Q: What design object or story most strongly influenced your interest in design?
SW: The Arab Institute in Paris by Jean Nouvel is the building that made me want to become an architect. He seemed to weave culture into the façade of a building in its geometrical expression of the rosettes. These diaphragms of light produced beautiful shade effects and highlighted the importance of the metaphor in Arab culture. I saw a potential for architecture to produce something that was culturally responsive and elegant.

That, and monographs of houses in Southern California by Neutra and Schindler.

Q: What is your ultimate goal when it comes to your work? What do you want to contribute?
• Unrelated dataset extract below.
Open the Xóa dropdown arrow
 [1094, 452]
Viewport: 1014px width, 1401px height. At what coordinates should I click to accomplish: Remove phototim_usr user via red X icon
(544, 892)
SW: What’s interesting to me about architecture is the ability to shape human interaction, perception and understanding. What can we do as designers to inspire people to understand their role in the collective, as citizens who participate locally but also feel connected to the larger world? How can we make buildings that contribute to the built environment in a meaningful way, in dialogue with everything that came before it? Ideally we are constantly challenging ourselves to anticipate what’s to come, but also to imagine alternative futures that go beyond an expression of contemporary society. We can do this by embracing the technology that gets us there (while maintaining a critical view), to understand our world through the lens of sustainability and resiliency, and to rework our social structures to provide the best outcome for the most people. This is how we remain relevant as designers, to be nimble and responsive in our exceptional times.